Re: Random Data Compressed 100:1 (Guffaw)

9 Jan 2002

      On Wednesday, January 9, 2002, at 09:24 AM, Michael Motyka wrote:
...
Ken Brown <k.brown@ccs.bbk.ac.uk> wrote :
...
Michael Motyka wrote:
...
Here we go :
"As Eric correctly points out, true random input simply cannot be
compressed, it doesn't matter how clever you are or how much time and
computing power you have access to."
This is a statement of belief isn't it? Odd.
No, it's a logical consequence of his definition of "random" & no 
more a
statement of belief than "1+1=2" is. If you use the word to mean
something else then it might or might not be true in your universe.
Ken
Perhaps my universe is off in all six degrees but answer this - which is
it :
random data cannot be compressed
First, there is no such thing as "a set of random data" (which is what I 
take you to mean by "random data").

There are operational definitions of "a set of data generated by a 
process which appears to be random." Clicks of a Geiger counter, thermal 
noise from a reverse-biased diode, etc.

(If my words "appear to be generated" are weaselly, it's the nature of 
the beast. It is generally not possible to either prove that a source 
_is_ random or that a set of data are random.)

Of strings which we would all call random, of length N, the majority of 
them have no description shorter than themselves.
...
or
random data may include recognizable and even repeating patterns
Of course any particular string will have clumps and small patterns, etc.

This doesn't make them compressible, however. Run-length encoding on a 
"random" data set or string doesn't yield any compression, on average. 
(For a different slant on why this is so, intuitively, it's related to 
why strategies for "doubling up on winning bets" fail. Theory of 
martingales.)
...
A string of random data may include anything. Compressibility will vary
with the particular data and the algorithm used. Lucky with one input
set, unlucky with another. I wouldn't try to base a business on getting
lucky with the customer's input data but the absolute statement of
incompressibility is wrong unless you preselect your data sets. Then
they're no longer random and the definition of random becomes circular.
You are missing the big picture. About 1 / 1^(N-1) bit strings of length 
N will have descriptions shorter than the bit string. The rest will 
actually require longer descriptions, counting the necessary dictionary. 
As N approaches infinity, essentially a vanishingly small fraction 
percentage of the bit strings have short descriptions. This makes sense 
for a number of reasons, once you start thinking about it.

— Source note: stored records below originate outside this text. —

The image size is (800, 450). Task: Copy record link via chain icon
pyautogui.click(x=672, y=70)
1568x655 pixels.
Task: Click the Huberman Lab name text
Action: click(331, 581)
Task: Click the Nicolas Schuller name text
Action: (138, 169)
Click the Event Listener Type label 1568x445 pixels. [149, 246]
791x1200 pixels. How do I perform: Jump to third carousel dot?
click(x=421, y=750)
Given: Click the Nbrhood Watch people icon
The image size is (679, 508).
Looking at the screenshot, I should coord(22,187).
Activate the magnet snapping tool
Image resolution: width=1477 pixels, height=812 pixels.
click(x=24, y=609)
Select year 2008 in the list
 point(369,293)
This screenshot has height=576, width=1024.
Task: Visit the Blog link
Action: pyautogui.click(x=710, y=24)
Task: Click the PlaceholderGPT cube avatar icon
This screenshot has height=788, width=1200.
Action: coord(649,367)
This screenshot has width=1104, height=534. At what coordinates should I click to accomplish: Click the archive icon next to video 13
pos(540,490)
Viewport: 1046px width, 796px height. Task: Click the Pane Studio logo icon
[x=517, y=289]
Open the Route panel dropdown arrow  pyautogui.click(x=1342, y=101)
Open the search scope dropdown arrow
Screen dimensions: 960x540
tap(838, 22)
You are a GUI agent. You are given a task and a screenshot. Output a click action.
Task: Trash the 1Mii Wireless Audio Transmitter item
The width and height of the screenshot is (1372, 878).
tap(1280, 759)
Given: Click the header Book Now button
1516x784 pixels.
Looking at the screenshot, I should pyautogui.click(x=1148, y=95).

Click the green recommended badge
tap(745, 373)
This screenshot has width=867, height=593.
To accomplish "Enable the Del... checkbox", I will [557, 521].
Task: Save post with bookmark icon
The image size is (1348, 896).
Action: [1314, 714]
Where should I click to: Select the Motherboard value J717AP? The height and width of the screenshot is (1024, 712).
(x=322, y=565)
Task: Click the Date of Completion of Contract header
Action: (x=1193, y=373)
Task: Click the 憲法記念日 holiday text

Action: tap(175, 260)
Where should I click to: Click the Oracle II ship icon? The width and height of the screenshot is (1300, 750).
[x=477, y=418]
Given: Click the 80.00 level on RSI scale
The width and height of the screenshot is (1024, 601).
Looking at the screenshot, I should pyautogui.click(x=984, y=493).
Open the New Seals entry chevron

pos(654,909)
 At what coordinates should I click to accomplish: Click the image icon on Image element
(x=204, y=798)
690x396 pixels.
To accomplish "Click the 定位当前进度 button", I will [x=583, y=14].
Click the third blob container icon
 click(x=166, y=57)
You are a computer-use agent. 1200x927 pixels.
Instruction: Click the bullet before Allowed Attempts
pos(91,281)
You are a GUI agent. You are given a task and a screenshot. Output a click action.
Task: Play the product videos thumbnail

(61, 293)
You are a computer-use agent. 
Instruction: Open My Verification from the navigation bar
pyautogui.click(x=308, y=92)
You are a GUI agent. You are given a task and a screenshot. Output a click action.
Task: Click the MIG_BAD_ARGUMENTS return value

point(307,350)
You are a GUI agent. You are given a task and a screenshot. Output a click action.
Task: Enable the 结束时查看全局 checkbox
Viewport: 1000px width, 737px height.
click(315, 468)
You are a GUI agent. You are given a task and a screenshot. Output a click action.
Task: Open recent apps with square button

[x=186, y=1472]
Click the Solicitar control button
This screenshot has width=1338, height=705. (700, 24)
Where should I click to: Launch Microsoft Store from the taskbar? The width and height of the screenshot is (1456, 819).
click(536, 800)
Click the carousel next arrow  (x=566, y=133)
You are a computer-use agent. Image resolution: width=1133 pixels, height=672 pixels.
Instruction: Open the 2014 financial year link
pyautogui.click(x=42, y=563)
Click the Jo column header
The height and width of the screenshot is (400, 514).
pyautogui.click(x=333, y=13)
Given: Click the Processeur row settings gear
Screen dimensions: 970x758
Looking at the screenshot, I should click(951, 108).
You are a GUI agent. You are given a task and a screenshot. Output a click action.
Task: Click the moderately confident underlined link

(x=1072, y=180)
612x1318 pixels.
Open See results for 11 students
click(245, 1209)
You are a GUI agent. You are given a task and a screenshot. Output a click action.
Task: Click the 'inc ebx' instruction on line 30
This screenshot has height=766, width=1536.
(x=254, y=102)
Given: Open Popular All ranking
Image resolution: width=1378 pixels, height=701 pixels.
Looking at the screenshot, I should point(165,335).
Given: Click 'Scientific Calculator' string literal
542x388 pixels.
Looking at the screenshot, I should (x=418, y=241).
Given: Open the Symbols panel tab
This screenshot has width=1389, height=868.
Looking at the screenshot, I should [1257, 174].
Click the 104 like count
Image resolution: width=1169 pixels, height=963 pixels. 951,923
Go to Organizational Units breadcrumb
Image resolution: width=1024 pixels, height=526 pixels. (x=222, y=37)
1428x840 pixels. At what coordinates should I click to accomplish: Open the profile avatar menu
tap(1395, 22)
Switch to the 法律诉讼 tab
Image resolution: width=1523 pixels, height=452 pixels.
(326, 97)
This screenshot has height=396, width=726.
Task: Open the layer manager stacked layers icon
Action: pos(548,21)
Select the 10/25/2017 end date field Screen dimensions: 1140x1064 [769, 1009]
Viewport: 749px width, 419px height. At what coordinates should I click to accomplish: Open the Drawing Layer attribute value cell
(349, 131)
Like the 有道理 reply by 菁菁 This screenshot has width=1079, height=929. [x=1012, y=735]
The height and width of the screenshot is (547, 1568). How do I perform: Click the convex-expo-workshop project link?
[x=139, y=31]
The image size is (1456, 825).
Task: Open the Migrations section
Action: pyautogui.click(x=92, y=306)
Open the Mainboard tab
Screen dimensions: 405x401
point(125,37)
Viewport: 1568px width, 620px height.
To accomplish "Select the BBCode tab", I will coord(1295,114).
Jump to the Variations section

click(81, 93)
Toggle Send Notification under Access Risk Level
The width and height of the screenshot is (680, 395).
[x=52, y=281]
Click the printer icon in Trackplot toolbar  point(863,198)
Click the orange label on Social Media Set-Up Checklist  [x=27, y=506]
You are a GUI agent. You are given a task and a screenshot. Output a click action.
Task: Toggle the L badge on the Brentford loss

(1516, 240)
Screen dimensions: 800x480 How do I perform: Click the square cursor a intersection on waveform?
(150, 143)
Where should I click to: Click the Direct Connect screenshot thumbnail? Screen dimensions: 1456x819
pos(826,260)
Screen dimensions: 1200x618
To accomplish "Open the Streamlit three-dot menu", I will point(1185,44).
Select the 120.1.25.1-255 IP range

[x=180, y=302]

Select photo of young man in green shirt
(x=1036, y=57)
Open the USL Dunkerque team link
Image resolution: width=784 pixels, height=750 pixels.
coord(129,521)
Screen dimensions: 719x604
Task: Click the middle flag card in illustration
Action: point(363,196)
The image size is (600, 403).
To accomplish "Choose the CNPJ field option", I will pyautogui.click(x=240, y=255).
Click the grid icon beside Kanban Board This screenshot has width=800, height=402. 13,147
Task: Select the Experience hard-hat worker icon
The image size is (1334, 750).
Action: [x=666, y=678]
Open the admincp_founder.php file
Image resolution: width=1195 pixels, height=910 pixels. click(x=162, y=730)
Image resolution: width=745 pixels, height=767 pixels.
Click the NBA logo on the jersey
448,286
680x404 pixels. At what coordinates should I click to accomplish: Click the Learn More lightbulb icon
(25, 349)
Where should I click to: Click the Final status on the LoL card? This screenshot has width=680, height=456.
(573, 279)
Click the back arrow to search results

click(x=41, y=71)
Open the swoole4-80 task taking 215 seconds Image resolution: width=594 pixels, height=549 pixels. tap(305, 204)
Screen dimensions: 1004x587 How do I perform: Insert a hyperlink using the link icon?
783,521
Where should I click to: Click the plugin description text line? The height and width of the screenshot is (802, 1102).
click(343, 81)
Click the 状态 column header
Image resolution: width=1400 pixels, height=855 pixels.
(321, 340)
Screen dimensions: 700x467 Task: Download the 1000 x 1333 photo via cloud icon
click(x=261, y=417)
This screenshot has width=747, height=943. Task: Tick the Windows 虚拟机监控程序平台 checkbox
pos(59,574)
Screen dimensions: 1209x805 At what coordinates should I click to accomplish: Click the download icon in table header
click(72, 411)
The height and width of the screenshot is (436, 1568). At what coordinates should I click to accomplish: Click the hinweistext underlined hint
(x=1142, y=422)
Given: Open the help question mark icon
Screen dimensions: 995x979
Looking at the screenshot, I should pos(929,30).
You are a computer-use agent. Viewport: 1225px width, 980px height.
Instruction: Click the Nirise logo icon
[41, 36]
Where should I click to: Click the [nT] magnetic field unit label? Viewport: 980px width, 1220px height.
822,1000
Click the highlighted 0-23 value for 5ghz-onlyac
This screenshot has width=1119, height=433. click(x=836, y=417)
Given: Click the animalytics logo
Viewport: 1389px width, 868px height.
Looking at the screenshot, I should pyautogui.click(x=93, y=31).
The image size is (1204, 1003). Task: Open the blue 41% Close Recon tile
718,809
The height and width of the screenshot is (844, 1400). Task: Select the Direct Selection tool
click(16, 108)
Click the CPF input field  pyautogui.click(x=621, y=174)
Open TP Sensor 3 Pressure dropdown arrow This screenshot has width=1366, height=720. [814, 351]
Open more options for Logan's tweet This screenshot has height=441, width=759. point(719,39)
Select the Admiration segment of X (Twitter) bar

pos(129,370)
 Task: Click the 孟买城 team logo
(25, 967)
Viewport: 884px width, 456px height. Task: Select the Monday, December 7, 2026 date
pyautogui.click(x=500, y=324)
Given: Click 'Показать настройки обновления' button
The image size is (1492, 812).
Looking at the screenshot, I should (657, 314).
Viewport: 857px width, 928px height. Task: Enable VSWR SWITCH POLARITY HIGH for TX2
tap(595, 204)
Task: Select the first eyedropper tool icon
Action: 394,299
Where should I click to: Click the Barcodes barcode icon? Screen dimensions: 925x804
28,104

Definition: Tim's Magic Number:  1 0 1 1 1 0 1 1 0 0 1 0 1 0 1 0 0 0 1 0 
0 1 1 0 1 1 0 1 1 1 0 1 1 1 1 1 0 1 01 1 0 0

So I present you with the number : 1 0 1 1 1 0 1 1 0 0 1 0 1 0 1 0 0 0 1 
0 0 1 1 0 1 1 0 1 1 1 0 1 1 1 1 1 0 1 01 1 0 0

and ask you to compress it. You look at it, recognize it as Tim's Magic 
Number, and proudly announce that it has a very concise (short) 
description: TMN.

For why this will in general not work, and how this relates to 
intelligence tests (multiple good answers to "What is this pattern?" 
questions), and Berry's Paradox, these are all related to issues of 
randomness.

I'm sorry, but I just can't write a chapter of a book on randomness, 
laying out all the basics.

Even a tutorial on randomness has no shorter description than itself.

There are a bunch of Web pages. Keywords being: randomness, bit string 
complexity, algorithmic information theory, Kolmogorov, Solomonoff, 
Chaitin, etc.

There's a recent book devoted entirely to an introduction to randomness. 
Called "Randomness."

John Casti, Rudy Rucker, and John Barrow have all written good popular 
accounts. I can't remember if John Pierce's seminal book "Symbols, 
Signals and Noise" goes into this, but I expect it does.

--Tim May
"If I'm going to reach out to the the Democrats then I need a third 
hand.There's no way I'm letting go of my wallet or my gun while they're 
around." --attribution uncertain, possibly Gunner, on Usenet